Climate change is real. The science doesn’t lie, and as each year arrives with a new climate disaster, we’re granted more data to illustrate how dire the situation really is. But data aside, some of these consequences are obvious. Summer is getting hotter. Winter is getting weirder. Spring blooms come later. And autumn, that season of cozy flannels and boots and crisp air and foliage... what is going on there?

“For whatever reason, [fall] has been an overlooked season to some degree,” said Jason Smerdon of the Lamont-Doherty Earth Observatory at Columbia University. “Most of what you hear on all these phenology studies focus on the spring or the summer and winter seasons. But fall is, for whatever reason, sometimes overlooked.”

It shouldn’t be. A changing climate’s impact on autumn is as fascinating as it is terrifying.

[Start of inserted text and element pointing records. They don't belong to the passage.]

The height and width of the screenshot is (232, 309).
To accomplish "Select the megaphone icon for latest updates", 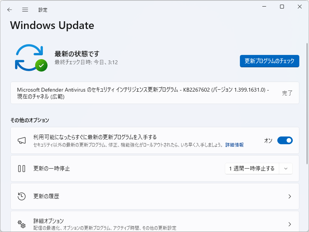I will [22, 140].
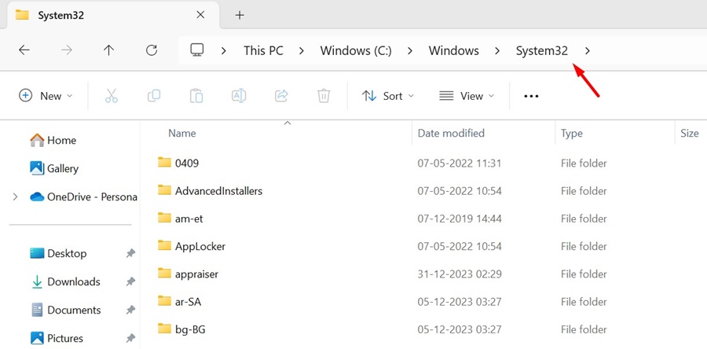The width and height of the screenshot is (707, 349).
Task: Click the Rename icon
Action: pos(239,96)

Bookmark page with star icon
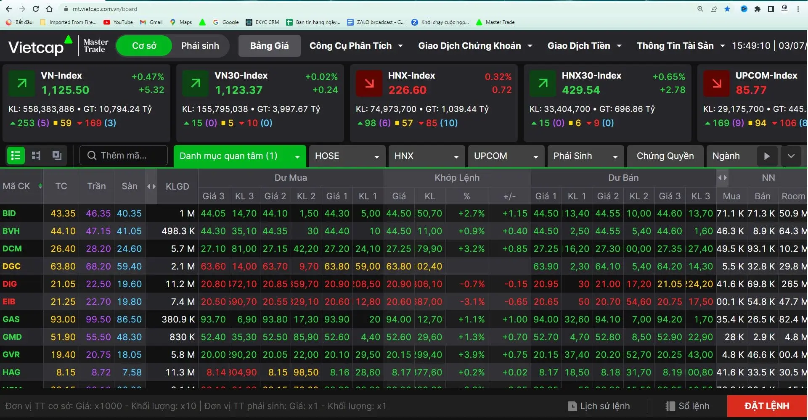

Every year, on September 22, a joke is tossed around by my friends: “Is this it? Is this the final autumn?” It certainly feels like it. As someone with a birthday on the precipice of the crispest season, my memory is of wearing a sweater (or at least long sleeves) on that special day and of leaves that turned sooner and stayed prettier for longer. “But memory is fickle and time is relative,” I thought. “So maybe I’m just wrong.”

I’m not. Not quite, at least.

For starters, there’s the question of foliage, the brilliant shock of yellows and oranges and reds that engulf the forests of New England this time of year. It turns out that the leaves are indeed changing later than they used to — about two weeks later than they did back in the 1980s or 1990s, according to Smerdon.

Cooler temperatures don’t exactly cause leaves to change, but they are a trigger that gets the process started. In response to that trigger, “the trees will stop producing[ing] chlorophyll and will start to draw nutrients back into the plant from the leaves,” said Ben Cook, also of Lamont-Doherty. The leaves age and drop and the tree remains dormant into the winter. When the days start to get warmer, the tree knows it’s time to ramp up its leaf game. So, if you’re getting a string of 75-degree days in mid-October, like we have this year, those trees will hang onto their leaves for longer.

A road in New Hampshire is lined by trees with bright colored leaves of orange, red, yellow and green.
Might there come a time when we will need to drive another few hours north of New England to find these brilliant autumn colors?
DenisTangneyJr/Getty Images iStockphoto

But foliage is only one part of this autumnal equation; a warming climate has ramifications that reach far beyond beautiful leaves. The climate crisis is affecting tree migration, too.

The sugar maple is one of the most brilliant and recognizable trees in the region. As Smerdon puts it, this species “contributes so much to our fall colors and has such an important place in our thinking about Northeastern falls.” But what researchers are discovering is that these trees are inching ever northward, into Canada, to escape the increasingly warming climes of the Northeastern United States. As Cook explains, when a tree’s seeds are dispersed, the ones that are found in the northern reaches of that tree’s range are thriving and surviving, thanks to the cooler climate.

“Basically,” he said, “the conditions at that kind of range limit become a lot more conducive to these species and a lot more favorable.”

This tree migration works both ways, though. As New England fall classics like elm, ash, spruce, and firs grow strong into Canada, tree species from our southern neighbors are also on the move.

“Shortleaf pines, oak and hickory forests will move north into the northeast,” said Smerdon. “It's not just a matter of the timing changing, but the species' distribution over longer timescales will actually change as temperatures warm in the Northeast.”

And here’s the kicker: “Some worst case scenario projections estimate that by the end of the century, the Northeast would have a climate more akin to something like South Carolina,” said Smerdon.

Warmer autumns don’t just affect trees. They affect us too. You ever notice how, when the air gets a bit chillier, certain pests kind of go away? No mosquitoes sucking your blood; ticks becoming less of a nuisance? Well, their activity is closely tied to the temperature, so a longer warm period means a longer active period for them, which means increased incidences of diseases like West Nile Virus for us.

"Some worst case scenario projections estimate that by the end of the century, the Northeast would have a climate more akin to something like South Carolina."
Jason Smerdon, Lamont-Doherty Earth Observatory

Fall “means the end of allergy season,” said Cook. “These cold temperatures kill pests and kind of reset the whole system. So if autumns are getting warmer and kind of delaying the start of the rest period, then that has some really big ramifications for people and ecosystems.” Ecosystems, and economies, too.

Autumn tourism is intense. Leaf peepers ride vintage trains like the Scenic Railroad of North Conway, New Hampshire, to marvel at autumn’s arboreal majesty. Flannel and legging-clad couples pay lots of money to pick apples at quaint orchards. Pumpkin patches make for grade-school field trips; hay rides are… a thing, for someone. All of that is tied to autumn as not only a season, but as a cultural idea.

If there’s anything I learned from thinking and reporting on this topic, it’s that Fall will always be a thing — but, eventually a shorter, warmer thing. As Smerdon reminded me, autumn will be here. But it’s going to look different.